Excerto do documento —
Eles puderam recear que a sua posse, mesmo muito antiga, fosse
contestada, se não estivesse fundada em títulos anteriores a 1566
ou em vendas nacionais. Numerosas petições, apoiadas pelo conselho geral
da Charente-lnférieure, requereram uma decisão nova. O governo, sem
revogar expressamente o decreto de 19 de Abril de 1852, anulou-lhe os
efeitos. Um decreto de 26 de Maio de 1866 ordenou que os terrenos das
margens do Seudre, situados por fora dos limites traçados em execução
do artigo 3.º da portaria de 6 de Outubro de 1841, seriam entregues à
administração dos domínios sob reserva dos direitos de terceiros.
Conseguintemente, em lugar de se acharem em face do domínio público, os
ribeirinhos não tinham já por adversário senão o domínio do Estado. A
prescrição ordinária podia ser invocada. Os seus títulos e a sua posse
tinham já um outro valor.
Esta decisão, benévola a respeito de certos ribeirinhos, estritamente
justa a respeito de um certo número deles, era talvez inspirada por uma
sentença do conselho de Estado no contencioso dada a 27 de Maio de 1863
que tinha anulado ....................... »

Segmento de dados —
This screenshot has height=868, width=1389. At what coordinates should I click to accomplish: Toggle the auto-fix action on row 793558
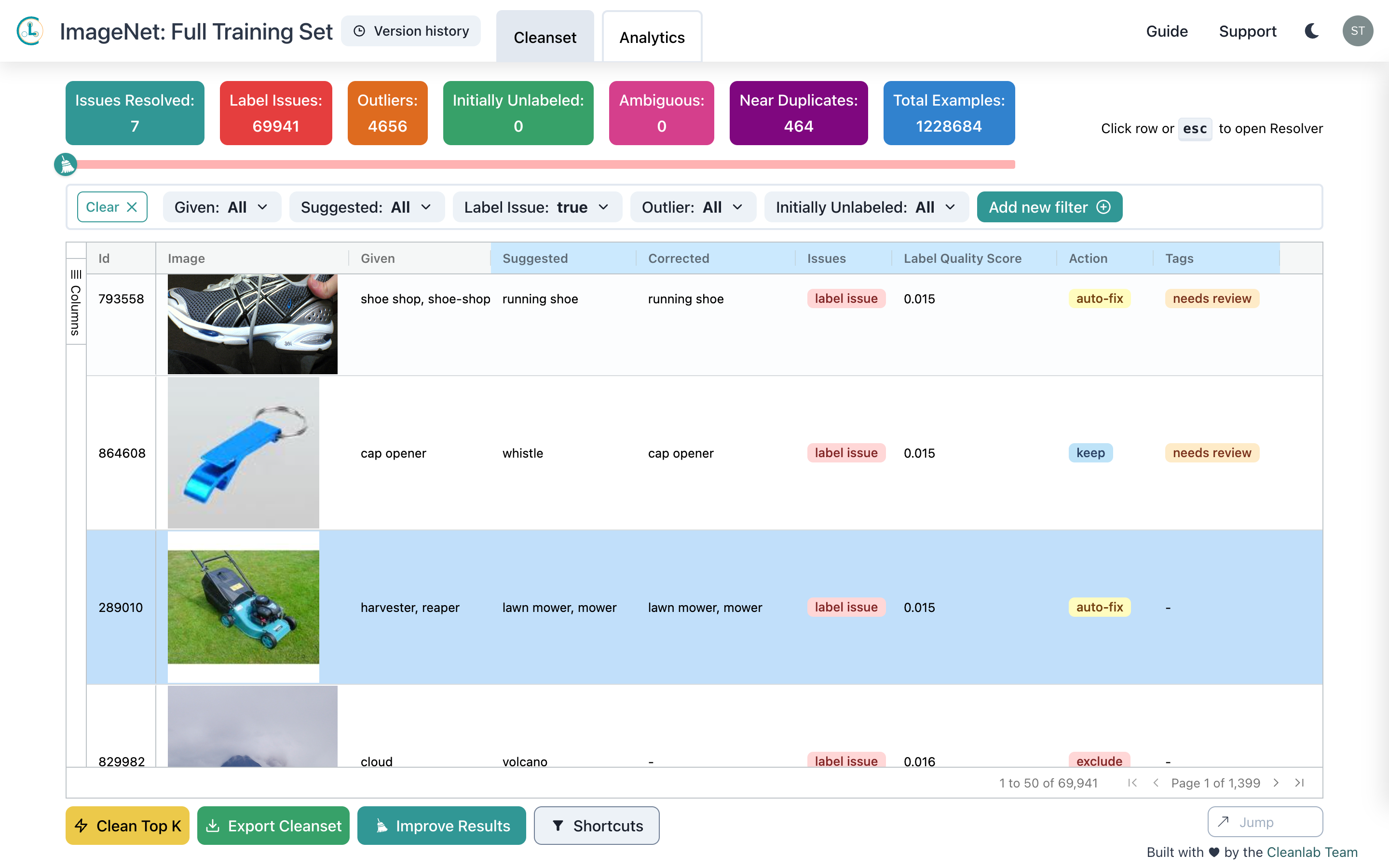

Tarefas —
**a.** Indique, pela ordem em que surgem, todas as datas completas (com dia, mês e ano) mencionadas no excerto sobre as margens do Seudre.
**b.** Prossiga o excerto sobre as margens do Seudre a partir da sua última frase.
A listagem provém de uma fonte distinta da do excerto.

Respostas do exercício —
**a.** 19 de Abril de 1852; 26 de Maio de 1866; 6 de Outubro de 1841; 27 de Maio de 1863

**b.**
Assim procedeu o governo em França, e assim esperam
os signatários que se proceda em Portugal a respeito da ria
de Aveiro, onde a propriedade privada não está menos bem
documentada, como vamos verificar.
/
191 /
*
O domínio e posse por particulares de terrenos acessíveis às marés na ria de Aveiro, é anterior à fundação da monarquia,
como provámos na citação acima feita do testamento de Muma Dona, mas na
colecção já citada, em que este testamento vem transcrito, outros
documentos se encontram de data pouco posterior, referentes igualmente a
terrenos salgados da ria: assim o testamento de páginas 247, datado
de 1057, e um outro documento transcrito a páginas 334 e datado de 1077.
É pois tão afastada de nós a época em que alguns, ou talvez mesmo muitos
desses terrenos, foram entregues ao
domínio particular, que a prova documental das primitivas doações reais
se perde na noite dos tempos.
Mas há felizmente doações feitas mais tarde, depois de constituído o
reino, das quais o texto é conhecido, e para demonstrar o que
pretendemos, bastar-nos-á citar apenas duas.
A primeira, a mais antiga em data, é o testamento do rei D. Sancho I,
pelo qual foi legada ou antes doada, a vila
de Esgueira à infanta rainha D. Teresa, sua filha.
São conhecidas as contendas que houve entre D. Afonso II
e suas irmãs,
por causa desse testamento, que não ficaram cabalmente terminadas ao
tempo da morte do soberano.
Coube a D. Sancho II findá-las, e por uma concordata celebrada entre
ele e suas tias, na era de 1261, entre muitas outras estipulações, se
diz o seguinte: «ET POST MORTEM NATURALEM REGINÆ DOMINÆ
THARASlÆE ET
REGINÆ
DOMINÆ
BLANCÆ, ISGUEIRA DEBET REMANERE MONASTERIO DE LORBANO
PRO HEREDITATE».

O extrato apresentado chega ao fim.